Alameda, Calif.-based Ameristock Funds’ New York Oil ETF will try to track the price of light, sweet crude oil by investing in oil futures contracts on the New York Mercantile Exchange. It will charge a fairly reasonable management fee of 0.4% on the first $1 billion in assets and 0.2% thereafter, according to the prospectus.
Manager Nicholas D. Gerber, longtime manager of the Ameristock Fund (AMSTX) , has no experience running a commodity pool, though. Gerber also has a history of floating trial balloons that sink. For example, he liquidated his Ameristock Focused Value Fund after a scheme to convert it into a publicly traded holding company flopped. It’s hard to get too excited about either of these offerings.
The Basket Approach
Deutsche Bank’s proposed DB Commodity Index Tracking Fund is a little more promising. Rather than focusing on one particular commodity, it will use futures to track an index of them: The Deutsche Bank Liquid Commodity Index. The benchmark includes crude oil, heating oil, aluminum, gold, corn, and wheat. That offers investors more diversified commodities exposure in one package.

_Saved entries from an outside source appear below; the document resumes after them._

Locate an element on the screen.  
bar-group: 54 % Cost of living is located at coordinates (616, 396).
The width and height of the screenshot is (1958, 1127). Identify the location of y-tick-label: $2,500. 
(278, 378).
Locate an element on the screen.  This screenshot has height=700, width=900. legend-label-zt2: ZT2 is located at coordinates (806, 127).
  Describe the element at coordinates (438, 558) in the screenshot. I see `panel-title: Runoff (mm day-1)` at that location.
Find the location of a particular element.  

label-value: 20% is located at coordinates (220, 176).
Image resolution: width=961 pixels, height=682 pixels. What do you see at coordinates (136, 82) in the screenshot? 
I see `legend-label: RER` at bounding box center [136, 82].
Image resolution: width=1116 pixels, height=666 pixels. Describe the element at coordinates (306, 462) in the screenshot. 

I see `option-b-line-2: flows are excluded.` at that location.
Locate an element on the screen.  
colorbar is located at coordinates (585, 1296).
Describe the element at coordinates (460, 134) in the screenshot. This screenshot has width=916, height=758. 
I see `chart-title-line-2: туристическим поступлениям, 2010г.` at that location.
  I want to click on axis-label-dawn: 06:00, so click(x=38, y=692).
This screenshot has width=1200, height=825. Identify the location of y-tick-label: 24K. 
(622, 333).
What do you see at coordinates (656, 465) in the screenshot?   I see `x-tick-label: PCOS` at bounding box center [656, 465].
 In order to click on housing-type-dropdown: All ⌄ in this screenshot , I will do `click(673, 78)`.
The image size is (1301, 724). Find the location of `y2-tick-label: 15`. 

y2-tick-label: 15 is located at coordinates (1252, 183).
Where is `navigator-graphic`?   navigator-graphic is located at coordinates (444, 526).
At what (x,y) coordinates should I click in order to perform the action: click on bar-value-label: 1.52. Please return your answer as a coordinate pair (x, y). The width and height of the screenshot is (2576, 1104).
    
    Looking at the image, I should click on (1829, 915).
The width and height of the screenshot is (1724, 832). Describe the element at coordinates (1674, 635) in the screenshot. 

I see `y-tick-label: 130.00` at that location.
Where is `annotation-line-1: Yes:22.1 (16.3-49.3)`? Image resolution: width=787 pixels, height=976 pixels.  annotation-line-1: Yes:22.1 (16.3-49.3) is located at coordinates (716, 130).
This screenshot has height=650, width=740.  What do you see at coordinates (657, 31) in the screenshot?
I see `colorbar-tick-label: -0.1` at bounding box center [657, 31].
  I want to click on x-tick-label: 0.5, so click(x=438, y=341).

Still, it’s not as diversified as at least one other traditional mutual fund option. The Deutsche ETF would devote more than half its assets to crude and heating oil. PIMCO Commodity Real Return (PCRIX) , however, caps energy exposure at a third of assets. Deutsche’s index also has no history, so it’s anybody’s guess how it will behave.
Furthermore, unlike most ETFs it’s hard to figure out what you would pay for this fund. The offering estimates total costs (including management fee, operating expenses, and sales charges) of 4.9% for investors who buy it during its initial offering (during which it plans to charge a 3% load) and of 1.9% for those who buy it in the secondary market. The portfolio expects to earn interest income that can be used to offset much or all of those expenses, depending on how you buy it and the performance of the fund. That’s not the level of fee transparency to which ETF investors are accustomed, though.